By Dec. 15, we were also told, there would be personalities behind bars.
In fact, warrants of arrest will be issued very soon against Sarah Discaya and other lawmakers, among others.
It is true that the public is waiting to see bigger personalities behind bars. Thus far, the only people thrown in prison are less known, or unknown, employees of the Department of Public Works and Highways.
We wonder what must be going on in the minds of those anticipating their loss of liberty in the next few days. The immediate results will be difficult — separation from their families, deprivation of liberty and comfort, and the humiliation of being paraded and taken mug shots of like a common criminal.
If they are guilty but if they acknowledge their wrongdoing, they would bow their heads in shame and feel genuine remorse for what they did. They would dread the next few years and beat themselves up for that moment when they decided to cross the line and give in to temptation.
But if they are guilty and are simply incredulous that they could be arrested, even just for show, they would continue to mock the system.
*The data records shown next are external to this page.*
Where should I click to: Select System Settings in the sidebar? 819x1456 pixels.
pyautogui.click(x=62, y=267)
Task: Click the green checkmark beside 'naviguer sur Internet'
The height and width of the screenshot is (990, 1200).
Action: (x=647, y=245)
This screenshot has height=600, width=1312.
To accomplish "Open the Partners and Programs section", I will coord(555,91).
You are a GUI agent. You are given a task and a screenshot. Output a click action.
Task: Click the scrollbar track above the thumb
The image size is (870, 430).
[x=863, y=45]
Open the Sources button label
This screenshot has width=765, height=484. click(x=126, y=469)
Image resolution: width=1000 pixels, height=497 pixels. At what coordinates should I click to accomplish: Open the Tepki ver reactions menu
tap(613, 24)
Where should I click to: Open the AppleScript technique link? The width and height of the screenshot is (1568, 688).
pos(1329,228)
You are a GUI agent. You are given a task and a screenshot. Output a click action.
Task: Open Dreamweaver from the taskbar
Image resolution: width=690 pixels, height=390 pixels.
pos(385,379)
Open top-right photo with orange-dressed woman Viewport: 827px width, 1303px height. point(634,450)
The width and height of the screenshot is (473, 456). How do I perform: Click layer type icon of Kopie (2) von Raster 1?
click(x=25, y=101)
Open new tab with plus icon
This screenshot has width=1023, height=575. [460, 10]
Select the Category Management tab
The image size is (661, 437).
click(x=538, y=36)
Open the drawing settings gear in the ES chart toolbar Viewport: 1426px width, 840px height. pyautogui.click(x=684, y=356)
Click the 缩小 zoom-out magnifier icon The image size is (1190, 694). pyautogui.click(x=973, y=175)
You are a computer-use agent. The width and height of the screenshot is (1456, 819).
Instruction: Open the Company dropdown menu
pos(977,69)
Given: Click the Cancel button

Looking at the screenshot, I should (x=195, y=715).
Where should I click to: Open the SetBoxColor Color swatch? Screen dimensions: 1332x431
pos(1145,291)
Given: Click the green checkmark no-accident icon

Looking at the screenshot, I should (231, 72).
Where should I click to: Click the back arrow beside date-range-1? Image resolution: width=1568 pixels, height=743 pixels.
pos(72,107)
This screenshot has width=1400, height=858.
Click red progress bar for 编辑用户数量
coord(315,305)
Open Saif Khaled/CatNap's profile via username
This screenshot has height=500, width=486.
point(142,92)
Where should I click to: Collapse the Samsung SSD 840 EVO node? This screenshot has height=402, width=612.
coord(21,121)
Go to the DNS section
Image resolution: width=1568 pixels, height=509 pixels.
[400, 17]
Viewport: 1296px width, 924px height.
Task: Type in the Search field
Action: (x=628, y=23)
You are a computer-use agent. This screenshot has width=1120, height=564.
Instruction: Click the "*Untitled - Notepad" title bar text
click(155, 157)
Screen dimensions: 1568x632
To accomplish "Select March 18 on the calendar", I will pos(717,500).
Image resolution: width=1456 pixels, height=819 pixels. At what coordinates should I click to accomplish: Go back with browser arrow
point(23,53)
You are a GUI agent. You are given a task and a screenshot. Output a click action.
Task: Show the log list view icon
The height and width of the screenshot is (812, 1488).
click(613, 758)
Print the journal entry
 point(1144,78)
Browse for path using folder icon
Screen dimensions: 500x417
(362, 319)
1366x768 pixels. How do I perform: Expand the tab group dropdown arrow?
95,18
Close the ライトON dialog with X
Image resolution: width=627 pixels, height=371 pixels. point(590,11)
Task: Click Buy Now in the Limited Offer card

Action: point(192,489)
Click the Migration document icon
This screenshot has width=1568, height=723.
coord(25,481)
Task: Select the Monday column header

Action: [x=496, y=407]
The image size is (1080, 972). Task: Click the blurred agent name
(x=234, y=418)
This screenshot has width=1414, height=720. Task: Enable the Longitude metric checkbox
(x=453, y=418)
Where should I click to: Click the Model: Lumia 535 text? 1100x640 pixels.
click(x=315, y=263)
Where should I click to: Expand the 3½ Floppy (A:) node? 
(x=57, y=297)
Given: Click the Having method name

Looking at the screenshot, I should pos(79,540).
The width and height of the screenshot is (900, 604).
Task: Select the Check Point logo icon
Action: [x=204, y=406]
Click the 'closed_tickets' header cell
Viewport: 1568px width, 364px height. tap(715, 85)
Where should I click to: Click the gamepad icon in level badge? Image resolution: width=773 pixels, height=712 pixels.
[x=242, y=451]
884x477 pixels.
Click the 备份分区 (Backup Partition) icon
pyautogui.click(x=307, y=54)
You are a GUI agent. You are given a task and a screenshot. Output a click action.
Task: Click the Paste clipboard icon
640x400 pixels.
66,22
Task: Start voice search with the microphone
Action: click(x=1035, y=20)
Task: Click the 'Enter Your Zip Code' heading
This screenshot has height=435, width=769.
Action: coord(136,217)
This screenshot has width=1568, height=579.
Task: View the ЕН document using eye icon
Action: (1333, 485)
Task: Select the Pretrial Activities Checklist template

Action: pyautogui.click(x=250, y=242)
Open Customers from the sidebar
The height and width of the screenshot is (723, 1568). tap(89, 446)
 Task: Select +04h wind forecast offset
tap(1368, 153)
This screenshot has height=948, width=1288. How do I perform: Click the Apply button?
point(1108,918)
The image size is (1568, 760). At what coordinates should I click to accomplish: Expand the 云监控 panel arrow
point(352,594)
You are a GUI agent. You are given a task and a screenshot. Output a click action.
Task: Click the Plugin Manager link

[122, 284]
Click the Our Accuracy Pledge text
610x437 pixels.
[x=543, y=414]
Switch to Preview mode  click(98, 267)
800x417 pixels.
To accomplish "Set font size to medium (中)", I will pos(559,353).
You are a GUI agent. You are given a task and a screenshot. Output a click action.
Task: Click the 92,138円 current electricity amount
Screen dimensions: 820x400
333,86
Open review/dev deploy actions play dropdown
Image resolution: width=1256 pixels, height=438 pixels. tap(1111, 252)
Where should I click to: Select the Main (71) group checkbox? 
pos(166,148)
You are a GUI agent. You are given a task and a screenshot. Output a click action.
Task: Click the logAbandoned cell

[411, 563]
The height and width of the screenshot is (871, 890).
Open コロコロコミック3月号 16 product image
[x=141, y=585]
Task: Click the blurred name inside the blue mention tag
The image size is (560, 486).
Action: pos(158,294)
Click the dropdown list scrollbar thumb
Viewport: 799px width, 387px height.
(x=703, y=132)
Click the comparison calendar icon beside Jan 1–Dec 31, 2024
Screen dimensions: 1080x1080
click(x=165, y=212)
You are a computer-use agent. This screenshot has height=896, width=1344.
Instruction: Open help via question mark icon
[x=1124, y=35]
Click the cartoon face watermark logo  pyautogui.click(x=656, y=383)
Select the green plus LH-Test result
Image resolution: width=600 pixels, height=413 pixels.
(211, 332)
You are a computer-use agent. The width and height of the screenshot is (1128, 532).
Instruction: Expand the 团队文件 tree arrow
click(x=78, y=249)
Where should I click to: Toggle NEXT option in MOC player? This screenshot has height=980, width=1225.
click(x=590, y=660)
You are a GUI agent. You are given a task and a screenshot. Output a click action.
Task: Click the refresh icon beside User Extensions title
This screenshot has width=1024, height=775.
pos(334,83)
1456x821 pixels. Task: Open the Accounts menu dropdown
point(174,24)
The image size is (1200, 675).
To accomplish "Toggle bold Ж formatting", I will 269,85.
They would continue to insist on their innocence, confident that people’s memory is short and justice deeply flawed, and that they could soon go back to their ways.
So whose days are numbered, really? Is it the supposedly independent body tasked to investigate infrastructure projects? In the past few months we have seen that despite high hopes in the beginning, numerous imperfections prevent the Independent Commission for Infrastructure from achieving its lofty objectives. The questions — what do we do, now that we have a better idea of the enormity of infrastructure corruption. Shall we pass a law giving such a body teeth, or do we write everything off as a lesson that proved too costly? Was its creation just a means to pacify the people’s anger?
In the end, we ourselves are running out of time.
The battle against corruption runs the danger of getting commonplace, repetitive. There looms the specter of defeatism and fatigue. Some may feel that the problem is too big, the officials too powerful, and the system too rotten.
It is up to the people, whose well being is compromised and whose taxes are being plundered, to see this battle to its rightful end. We should never waver despite distractions and frustrations. The alternative is just too painful, too tragic.